Pagans perceive gods and many and distinct–or as emanations from a common Ground of All Being. Or we doubt the existence of gods entirely, and find many spirits, alive in infinite complexity in each individual rock, tree, mountain, or river. And too often, we judge one another on how we perceive the Mysteries around us.
But what if our differences in understanding are neither good nor bad, neither distortions of experience nor reflections of utterly different experiences, but simply how each of us has been allowed to get a brief glimpse of something that doesn’t fit into words at all?
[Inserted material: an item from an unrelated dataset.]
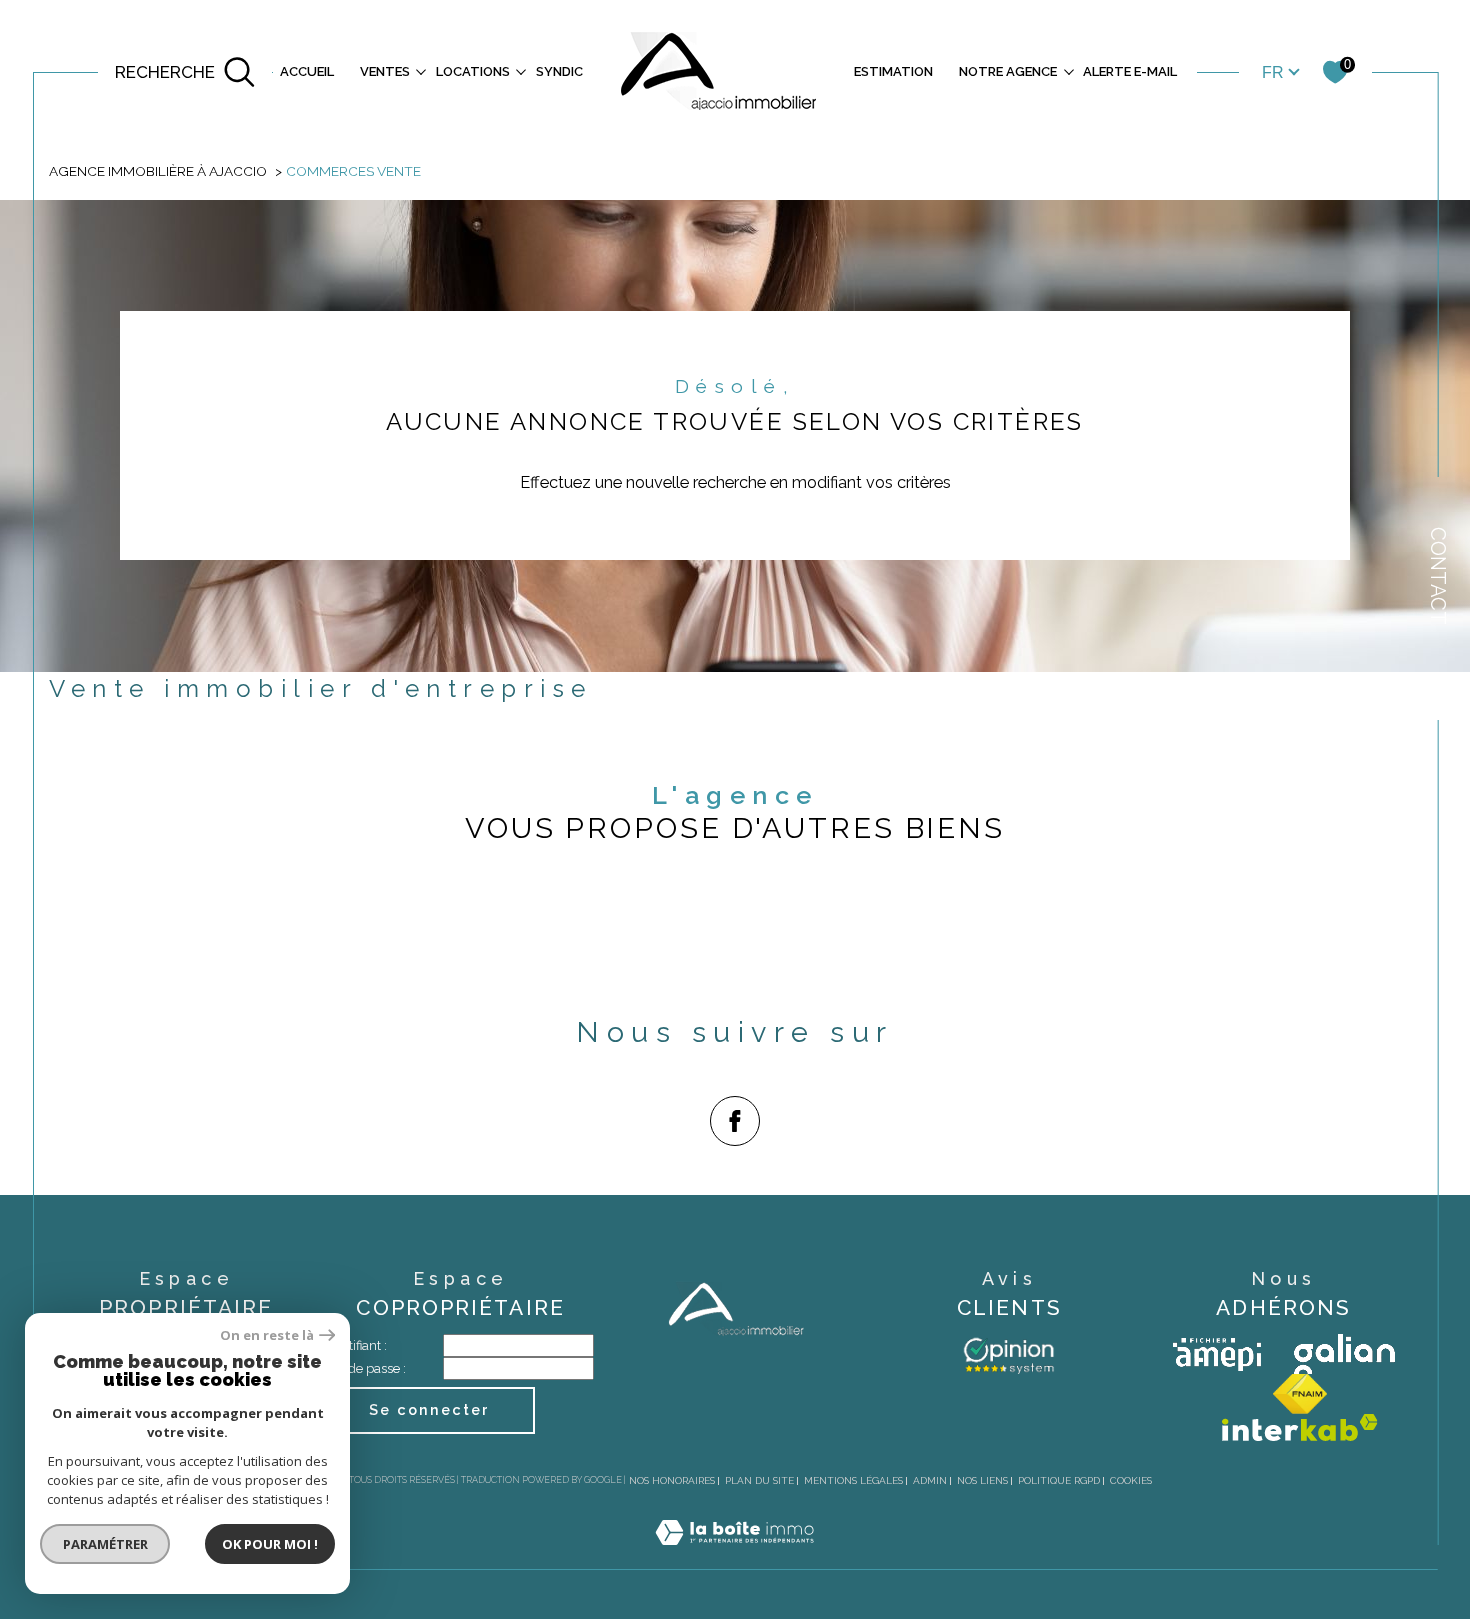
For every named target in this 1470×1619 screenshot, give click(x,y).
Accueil (307, 71)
I don’t know why some humans do not feel the same yearning for religious experience I do, but I entirely accept what atheists remind us of–that if you run around hurting people in life, you need more empathy, not more religion. I don’t know why it is that I find daily spiritual practice as vital to my life as I do kindness and friendship… but I do. Nor do I know why my daughter can’t go a day without music, or my husband a day without art, but I can… so long as I can curl up with a good book at the end of it (something they could happily skip).
I find it easy to believe that we are different simply because we are made that way. But maybe color blindness is the wrong metaphor; maybe it’s more like the ways humans taste cilantro: some can’t stand it; some can take it or leave it; some love the flavor like nobody’s business. I’m in the last category, but it doesn’t make me “better” than the people who have the cilantro-tasting gene that makes the stuff taste like soap.
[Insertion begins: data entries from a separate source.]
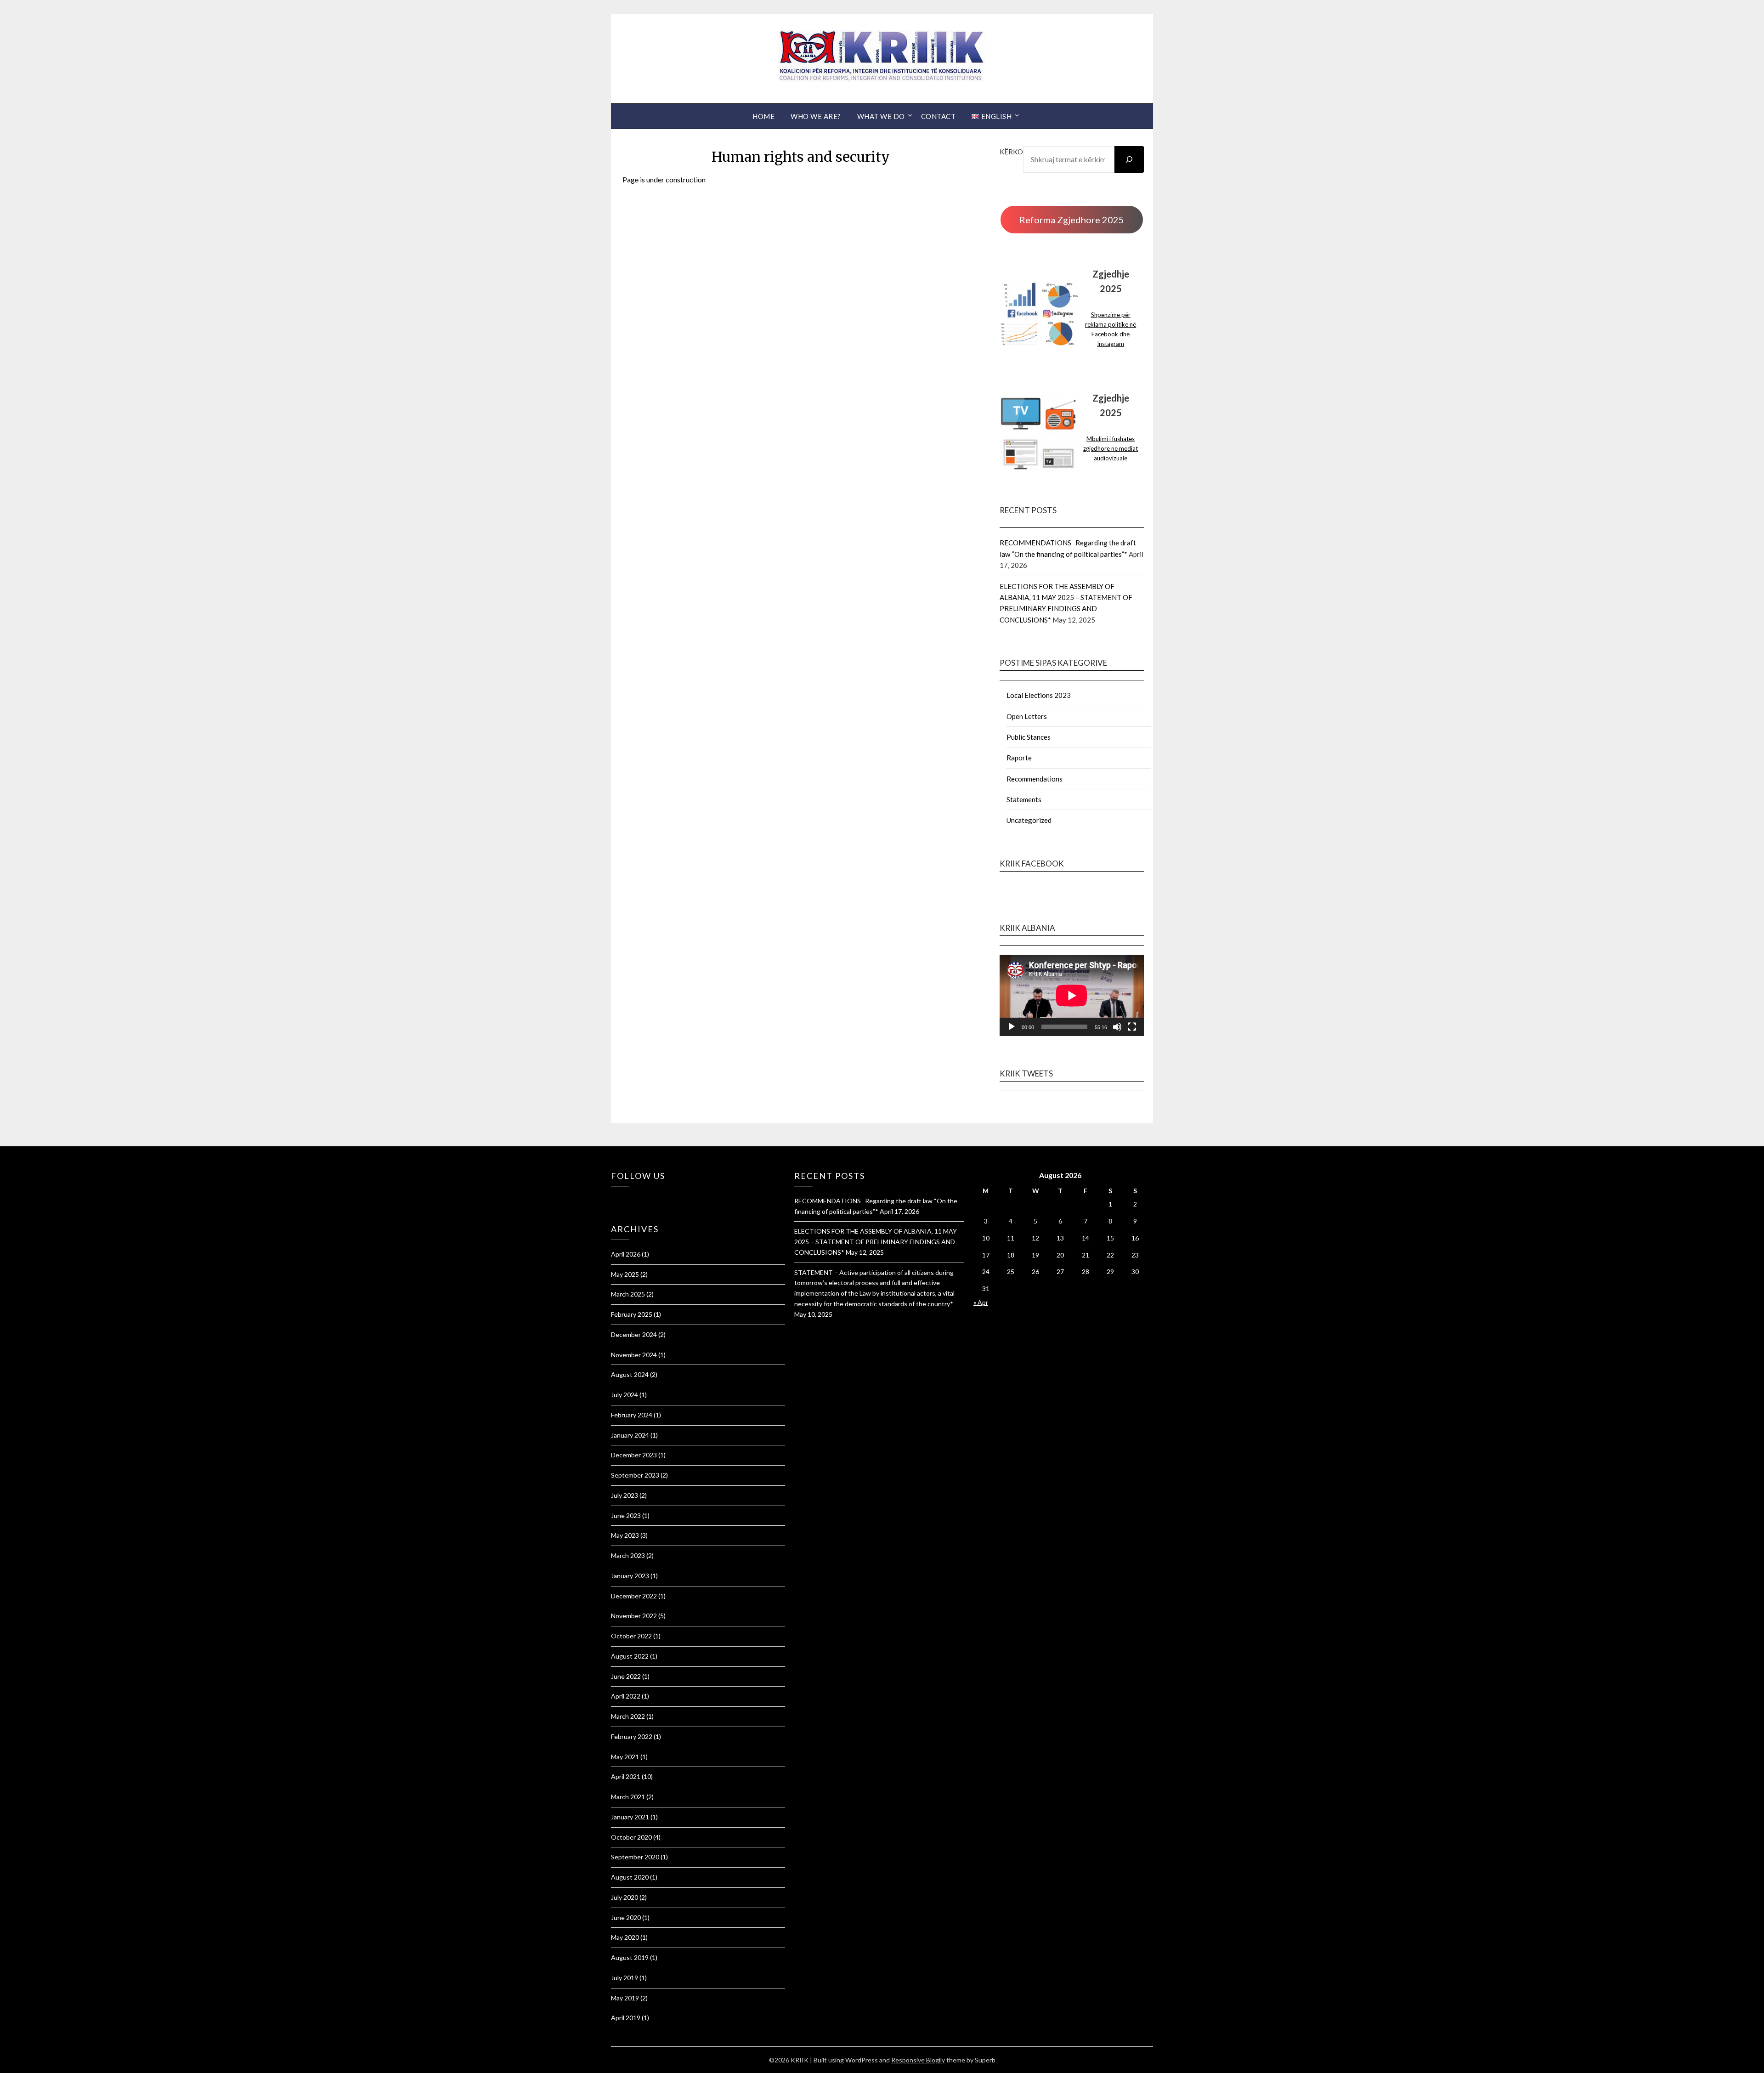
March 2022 (628, 1716)
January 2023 (630, 1576)
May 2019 (625, 1998)
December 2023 (634, 1455)
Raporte (1019, 757)
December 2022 (634, 1596)
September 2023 (635, 1475)
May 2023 (625, 1535)
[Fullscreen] (1131, 1026)
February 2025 (631, 1314)
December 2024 (634, 1334)
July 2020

Or maybe it’s more like falling in love: a lot of people accept friends-with-benefits and a white wedding as a perfectly respectable substitute. Some people reject the concept entirely, and others churn their lives into disastrous chaos running after one perfect lover after another. (Their soul mate is always over the next hill…)
If my own life’s story is anything to judge by, however, there is indeed such a thing as true love–even if it can’t be weighed or measured or graphed. But can I claim to have earned it? That it implies I am a better person than those whose experience with love hasn’t lived up to our culture’s hype? Even I am not that arrogant.
I will admit, I would not want to live differently, in my spiritual or my romantic life. For myself, at least, I think of my own spiritual and romantic perceptions as “best,” in the sense that I wouldn’t want to trade with someone whose life story is different in those ways. But Can I take credit for the different spiritual insights I’ve been lucky enough to have had? Maybe–at least that I’ve been open to having them, to “tasting” them. But not, I think, to how they have tasted to me.
We are different from one another, and none of us is entirely self-created. Though much of human experience is universal, and there’s a lot of overlap, there are some ordinary and extraordinary differences, too.
It is my conviction that there is room for those differences: in how we love, how we understand Spirit… and even in how we taste cilantro.